What the exercise asks: Scan the listing below for the word "each" and copy every line where it occurs.

= Beginning of Section =

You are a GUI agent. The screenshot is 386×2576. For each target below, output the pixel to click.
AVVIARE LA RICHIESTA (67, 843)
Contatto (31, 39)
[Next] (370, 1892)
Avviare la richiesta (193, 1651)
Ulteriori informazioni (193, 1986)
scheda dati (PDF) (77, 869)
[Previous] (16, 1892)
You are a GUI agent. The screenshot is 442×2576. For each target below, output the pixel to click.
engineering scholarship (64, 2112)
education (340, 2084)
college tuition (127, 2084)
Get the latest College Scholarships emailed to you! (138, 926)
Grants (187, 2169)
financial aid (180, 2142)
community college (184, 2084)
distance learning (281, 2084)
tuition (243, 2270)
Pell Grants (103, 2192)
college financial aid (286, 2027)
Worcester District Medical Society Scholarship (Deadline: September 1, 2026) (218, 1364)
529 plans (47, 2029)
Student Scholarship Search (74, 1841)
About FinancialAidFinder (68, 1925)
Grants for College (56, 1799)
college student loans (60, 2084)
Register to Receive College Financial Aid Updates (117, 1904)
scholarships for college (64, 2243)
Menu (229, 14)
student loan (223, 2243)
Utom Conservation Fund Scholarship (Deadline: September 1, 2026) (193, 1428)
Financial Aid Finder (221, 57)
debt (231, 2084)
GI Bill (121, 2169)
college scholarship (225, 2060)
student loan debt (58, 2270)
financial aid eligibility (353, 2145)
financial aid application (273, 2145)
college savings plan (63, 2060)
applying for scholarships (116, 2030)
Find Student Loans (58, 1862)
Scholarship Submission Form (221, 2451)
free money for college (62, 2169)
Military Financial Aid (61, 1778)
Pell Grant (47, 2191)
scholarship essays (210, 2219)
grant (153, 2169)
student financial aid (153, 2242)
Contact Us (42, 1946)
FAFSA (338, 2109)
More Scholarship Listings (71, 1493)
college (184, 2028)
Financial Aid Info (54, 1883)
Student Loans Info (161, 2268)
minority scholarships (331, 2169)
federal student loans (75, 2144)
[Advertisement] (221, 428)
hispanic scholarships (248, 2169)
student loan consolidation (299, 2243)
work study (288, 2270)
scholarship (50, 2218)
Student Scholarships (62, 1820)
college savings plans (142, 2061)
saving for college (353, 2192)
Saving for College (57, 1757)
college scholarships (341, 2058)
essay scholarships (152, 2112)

= End of Section =

Exercise output:
You are a GUI agent. The screenshot is 386×2576. For each target below, output the pixel to click.
You are a GUI agent. The screenshot is 442×2576. For each target below, output the pixel to click.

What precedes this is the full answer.